● **Written request**:
Render every line of the material below as a Markdown table with the columns Row and Line, numbering the rows and skipping blank lines. Leave the pictures out of the table.

● **Dataset records**:
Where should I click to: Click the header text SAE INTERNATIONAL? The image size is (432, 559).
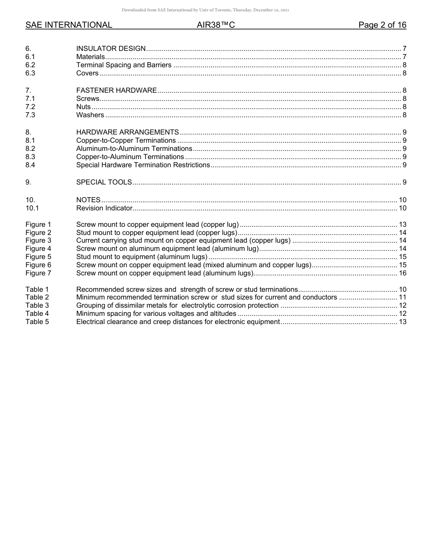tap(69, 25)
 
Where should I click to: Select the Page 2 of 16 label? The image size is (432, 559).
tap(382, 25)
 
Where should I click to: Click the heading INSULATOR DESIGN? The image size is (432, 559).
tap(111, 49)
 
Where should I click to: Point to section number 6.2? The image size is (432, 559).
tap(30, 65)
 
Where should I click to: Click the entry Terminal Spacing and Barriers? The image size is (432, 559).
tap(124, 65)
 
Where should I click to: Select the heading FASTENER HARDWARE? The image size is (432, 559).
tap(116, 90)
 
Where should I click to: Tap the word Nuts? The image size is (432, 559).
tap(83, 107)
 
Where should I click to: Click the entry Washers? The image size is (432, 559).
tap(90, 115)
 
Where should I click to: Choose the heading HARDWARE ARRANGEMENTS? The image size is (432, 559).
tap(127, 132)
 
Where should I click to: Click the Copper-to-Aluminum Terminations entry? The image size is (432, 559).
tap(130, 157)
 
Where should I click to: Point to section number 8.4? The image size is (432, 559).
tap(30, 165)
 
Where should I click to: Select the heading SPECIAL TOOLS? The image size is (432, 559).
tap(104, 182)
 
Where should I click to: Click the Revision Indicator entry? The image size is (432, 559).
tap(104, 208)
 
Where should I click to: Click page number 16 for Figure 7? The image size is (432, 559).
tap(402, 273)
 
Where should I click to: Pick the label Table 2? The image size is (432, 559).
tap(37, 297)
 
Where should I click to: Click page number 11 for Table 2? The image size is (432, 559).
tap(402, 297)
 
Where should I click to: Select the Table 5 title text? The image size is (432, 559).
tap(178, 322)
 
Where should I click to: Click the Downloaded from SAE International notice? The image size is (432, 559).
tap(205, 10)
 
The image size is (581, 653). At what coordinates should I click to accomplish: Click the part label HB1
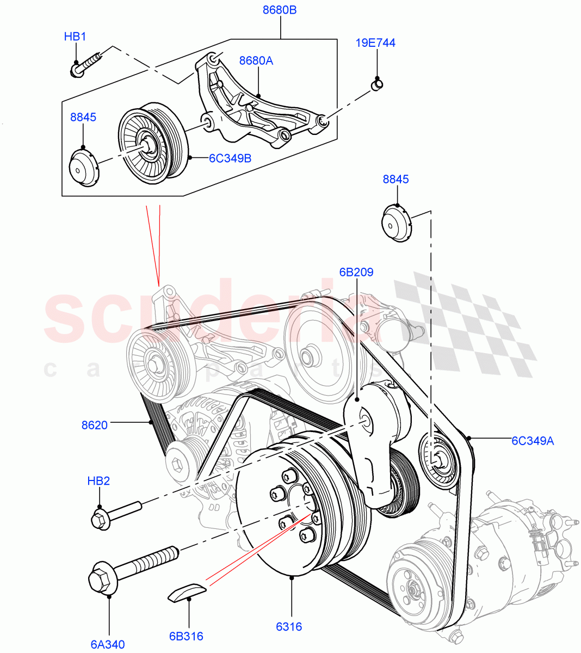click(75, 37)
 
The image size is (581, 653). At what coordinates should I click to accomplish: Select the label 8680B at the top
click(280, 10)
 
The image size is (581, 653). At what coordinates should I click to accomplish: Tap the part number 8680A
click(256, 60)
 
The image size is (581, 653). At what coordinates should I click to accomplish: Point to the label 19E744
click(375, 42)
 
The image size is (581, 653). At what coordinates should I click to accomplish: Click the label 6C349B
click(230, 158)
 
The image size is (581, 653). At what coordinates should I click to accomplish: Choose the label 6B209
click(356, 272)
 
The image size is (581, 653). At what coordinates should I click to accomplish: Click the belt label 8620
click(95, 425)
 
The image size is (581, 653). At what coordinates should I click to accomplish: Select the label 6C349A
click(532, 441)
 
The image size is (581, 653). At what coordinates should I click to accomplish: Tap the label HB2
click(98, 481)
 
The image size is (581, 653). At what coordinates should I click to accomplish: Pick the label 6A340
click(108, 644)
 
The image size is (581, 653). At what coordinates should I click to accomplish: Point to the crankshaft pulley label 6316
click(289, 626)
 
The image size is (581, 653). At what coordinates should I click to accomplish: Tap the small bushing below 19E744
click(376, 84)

● **Task solution**:
| Row | Line |
|---|---|
| 1 | Where should I click to: Click the header text SAE INTERNATIONAL? The image size is (432, 559). |
| 2 | tap(69, 25) |
| 3 | Where should I click to: Select the Page 2 of 16 label? The image size is (432, 559). |
| 4 | tap(382, 25) |
| 5 | Where should I click to: Click the heading INSULATOR DESIGN? The image size is (432, 559). |
| 6 | tap(111, 49) |
| 7 | Where should I click to: Point to section number 6.2? The image size is (432, 559). |
| 8 | tap(30, 65) |
| 9 | Where should I click to: Click the entry Terminal Spacing and Barriers? The image size is (432, 559). |
| 10 | tap(124, 65) |
| 11 | Where should I click to: Select the heading FASTENER HARDWARE? The image size is (432, 559). |
| 12 | tap(116, 90) |
| 13 | Where should I click to: Tap the word Nuts? The image size is (432, 559). |
| 14 | tap(83, 107) |
| 15 | Where should I click to: Click the entry Washers? The image size is (432, 559). |
| 16 | tap(90, 115) |
| 17 | Where should I click to: Choose the heading HARDWARE ARRANGEMENTS? The image size is (432, 559). |
| 18 | tap(127, 132) |
| 19 | Where should I click to: Click the Copper-to-Aluminum Terminations entry? The image size is (432, 559). |
| 20 | tap(130, 157) |
| 21 | Where should I click to: Point to section number 8.4? The image size is (432, 559). |
| 22 | tap(30, 165) |
| 23 | Where should I click to: Select the heading SPECIAL TOOLS? The image size is (432, 559). |
| 24 | tap(104, 182) |
| 25 | Where should I click to: Click the Revision Indicator entry? The image size is (432, 559). |
| 26 | tap(104, 208) |
| 27 | Where should I click to: Click page number 16 for Figure 7? The image size is (432, 559). |
| 28 | tap(402, 273) |
| 29 | Where should I click to: Pick the label Table 2? The image size is (432, 559). |
| 30 | tap(37, 297) |
| 31 | Where should I click to: Click page number 11 for Table 2? The image size is (432, 559). |
| 32 | tap(402, 297) |
| 33 | Where should I click to: Select the Table 5 title text? The image size is (432, 559). |
| 34 | tap(178, 322) |
| 35 | Where should I click to: Click the Downloaded from SAE International notice? The image size is (432, 559). |
| 36 | tap(205, 10) |
| 37 | The image size is (581, 653). At what coordinates should I click to accomplish: Click the part label HB1 |
| 38 | click(75, 37) |
| 39 | The image size is (581, 653). At what coordinates should I click to accomplish: Select the label 8680B at the top |
| 40 | click(280, 10) |
| 41 | The image size is (581, 653). At what coordinates should I click to accomplish: Tap the part number 8680A |
| 42 | click(256, 60) |
| 43 | The image size is (581, 653). At what coordinates should I click to accomplish: Point to the label 19E744 |
| 44 | click(375, 42) |
| 45 | The image size is (581, 653). At what coordinates should I click to accomplish: Click the label 6C349B |
| 46 | click(230, 158) |
| 47 | The image size is (581, 653). At what coordinates should I click to accomplish: Choose the label 6B209 |
| 48 | click(356, 272) |
| 49 | The image size is (581, 653). At what coordinates should I click to accomplish: Click the belt label 8620 |
| 50 | click(95, 425) |
| 51 | The image size is (581, 653). At what coordinates should I click to accomplish: Select the label 6C349A |
| 52 | click(532, 441) |
| 53 | The image size is (581, 653). At what coordinates should I click to accomplish: Tap the label HB2 |
| 54 | click(98, 481) |
| 55 | The image size is (581, 653). At what coordinates should I click to accomplish: Pick the label 6A340 |
| 56 | click(108, 644) |
| 57 | The image size is (581, 653). At what coordinates should I click to accomplish: Point to the crankshaft pulley label 6316 |
| 58 | click(289, 626) |
| 59 | The image size is (581, 653). At what coordinates should I click to accomplish: Tap the small bushing below 19E744 |
| 60 | click(376, 84) |